> [Exercise directions] What is needed is a verbatim copy of each record below.

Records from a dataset
◇ ◇ ◇ ◇

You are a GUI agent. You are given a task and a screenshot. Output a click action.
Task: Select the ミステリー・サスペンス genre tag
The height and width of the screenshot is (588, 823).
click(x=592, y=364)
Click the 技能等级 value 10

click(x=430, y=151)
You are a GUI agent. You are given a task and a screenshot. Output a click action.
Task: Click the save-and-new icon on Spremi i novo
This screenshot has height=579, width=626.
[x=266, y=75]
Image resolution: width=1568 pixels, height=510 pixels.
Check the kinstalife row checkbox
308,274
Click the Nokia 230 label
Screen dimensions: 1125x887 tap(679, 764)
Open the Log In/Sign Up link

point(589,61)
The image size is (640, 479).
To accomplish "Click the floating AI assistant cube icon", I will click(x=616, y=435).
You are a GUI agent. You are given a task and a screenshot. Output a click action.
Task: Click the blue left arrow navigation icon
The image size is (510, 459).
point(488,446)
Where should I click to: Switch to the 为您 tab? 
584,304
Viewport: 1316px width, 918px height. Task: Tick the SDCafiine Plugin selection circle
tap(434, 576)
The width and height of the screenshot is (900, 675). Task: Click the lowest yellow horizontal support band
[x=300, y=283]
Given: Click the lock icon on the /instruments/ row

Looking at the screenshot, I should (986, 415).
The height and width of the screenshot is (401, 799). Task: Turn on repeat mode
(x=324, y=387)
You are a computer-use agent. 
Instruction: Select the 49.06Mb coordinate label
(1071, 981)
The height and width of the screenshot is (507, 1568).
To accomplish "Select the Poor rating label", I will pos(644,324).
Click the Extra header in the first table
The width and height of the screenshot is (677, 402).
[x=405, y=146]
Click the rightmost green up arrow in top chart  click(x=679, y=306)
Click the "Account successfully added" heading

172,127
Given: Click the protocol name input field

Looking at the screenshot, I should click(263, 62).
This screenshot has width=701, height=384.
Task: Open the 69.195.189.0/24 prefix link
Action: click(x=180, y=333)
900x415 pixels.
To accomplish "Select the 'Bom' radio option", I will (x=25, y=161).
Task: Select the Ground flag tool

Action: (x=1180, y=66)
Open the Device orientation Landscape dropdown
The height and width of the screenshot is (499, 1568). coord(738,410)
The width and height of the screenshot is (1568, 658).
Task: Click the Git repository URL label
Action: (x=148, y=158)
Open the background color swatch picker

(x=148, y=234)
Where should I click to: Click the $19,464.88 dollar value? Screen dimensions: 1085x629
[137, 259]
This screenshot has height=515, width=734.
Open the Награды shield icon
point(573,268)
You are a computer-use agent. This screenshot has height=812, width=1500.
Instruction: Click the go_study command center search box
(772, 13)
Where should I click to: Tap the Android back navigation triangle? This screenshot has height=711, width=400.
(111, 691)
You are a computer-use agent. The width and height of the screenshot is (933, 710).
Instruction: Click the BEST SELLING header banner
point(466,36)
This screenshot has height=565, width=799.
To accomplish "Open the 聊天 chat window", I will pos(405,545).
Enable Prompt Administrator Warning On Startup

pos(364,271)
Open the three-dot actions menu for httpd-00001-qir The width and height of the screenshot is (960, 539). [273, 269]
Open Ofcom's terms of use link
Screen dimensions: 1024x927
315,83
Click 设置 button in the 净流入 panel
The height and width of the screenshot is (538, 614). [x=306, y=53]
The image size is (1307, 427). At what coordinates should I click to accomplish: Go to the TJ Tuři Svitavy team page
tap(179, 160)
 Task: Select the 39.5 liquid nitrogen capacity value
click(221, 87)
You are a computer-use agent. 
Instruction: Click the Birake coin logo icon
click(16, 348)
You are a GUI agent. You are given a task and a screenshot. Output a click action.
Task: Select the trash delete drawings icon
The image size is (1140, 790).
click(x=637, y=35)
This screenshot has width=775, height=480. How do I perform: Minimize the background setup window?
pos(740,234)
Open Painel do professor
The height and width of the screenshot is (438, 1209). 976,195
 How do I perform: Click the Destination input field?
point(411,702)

◇ ◇ ◇ ◇

> [Result below]
You are a GUI agent. You are given a task and a screenshot. Output a click action.
Task: Select the ミステリー・サスペンス genre tag
The height and width of the screenshot is (588, 823).
click(x=592, y=364)
Click the 技能等级 value 10

click(x=430, y=151)
You are a GUI agent. You are given a task and a screenshot. Output a click action.
Task: Click the save-and-new icon on Spremi i novo
This screenshot has height=579, width=626.
[x=266, y=75]
Image resolution: width=1568 pixels, height=510 pixels.
Check the kinstalife row checkbox
308,274
Click the Nokia 230 label
Screen dimensions: 1125x887 tap(679, 764)
Open the Log In/Sign Up link

point(589,61)
The image size is (640, 479).
To accomplish "Click the floating AI assistant cube icon", I will click(x=616, y=435).
You are a GUI agent. You are given a task and a screenshot. Output a click action.
Task: Click the blue left arrow navigation icon
The image size is (510, 459).
point(488,446)
Where should I click to: Switch to the 为您 tab? 
584,304
Viewport: 1316px width, 918px height. Task: Tick the SDCafiine Plugin selection circle
tap(434, 576)
The width and height of the screenshot is (900, 675). Task: Click the lowest yellow horizontal support band
[x=300, y=283]
Given: Click the lock icon on the /instruments/ row

Looking at the screenshot, I should (986, 415).
The height and width of the screenshot is (401, 799). Task: Turn on repeat mode
(x=324, y=387)
You are a computer-use agent. 
Instruction: Select the 49.06Mb coordinate label
(1071, 981)
The height and width of the screenshot is (507, 1568).
To accomplish "Select the Poor rating label", I will pos(644,324).
Click the Extra header in the first table
The width and height of the screenshot is (677, 402).
[x=405, y=146]
Click the rightmost green up arrow in top chart  click(x=679, y=306)
Click the "Account successfully added" heading

172,127
Given: Click the protocol name input field

Looking at the screenshot, I should click(263, 62).
This screenshot has width=701, height=384.
Task: Open the 69.195.189.0/24 prefix link
Action: click(x=180, y=333)
900x415 pixels.
To accomplish "Select the 'Bom' radio option", I will (x=25, y=161).
Task: Select the Ground flag tool

Action: (x=1180, y=66)
Open the Device orientation Landscape dropdown
The height and width of the screenshot is (499, 1568). coord(738,410)
The width and height of the screenshot is (1568, 658).
Task: Click the Git repository URL label
Action: (x=148, y=158)
Open the background color swatch picker

(x=148, y=234)
Where should I click to: Click the $19,464.88 dollar value? Screen dimensions: 1085x629
[137, 259]
This screenshot has height=515, width=734.
Open the Награды shield icon
point(573,268)
You are a computer-use agent. This screenshot has height=812, width=1500.
Instruction: Click the go_study command center search box
(772, 13)
Where should I click to: Tap the Android back navigation triangle? This screenshot has height=711, width=400.
(111, 691)
You are a computer-use agent. The width and height of the screenshot is (933, 710).
Instruction: Click the BEST SELLING header banner
point(466,36)
This screenshot has height=565, width=799.
To accomplish "Open the 聊天 chat window", I will pos(405,545).
Enable Prompt Administrator Warning On Startup

pos(364,271)
Open the three-dot actions menu for httpd-00001-qir The width and height of the screenshot is (960, 539). [273, 269]
Open Ofcom's terms of use link
Screen dimensions: 1024x927
315,83
Click 设置 button in the 净流入 panel
The height and width of the screenshot is (538, 614). [x=306, y=53]
The image size is (1307, 427). At what coordinates should I click to accomplish: Go to the TJ Tuři Svitavy team page
tap(179, 160)
 Task: Select the 39.5 liquid nitrogen capacity value
click(221, 87)
You are a computer-use agent. 
Instruction: Click the Birake coin logo icon
click(16, 348)
You are a GUI agent. You are given a task and a screenshot. Output a click action.
Task: Select the trash delete drawings icon
The image size is (1140, 790).
click(x=637, y=35)
This screenshot has width=775, height=480. How do I perform: Minimize the background setup window?
pos(740,234)
Open Painel do professor
The height and width of the screenshot is (438, 1209). 976,195
 How do I perform: Click the Destination input field?
point(411,702)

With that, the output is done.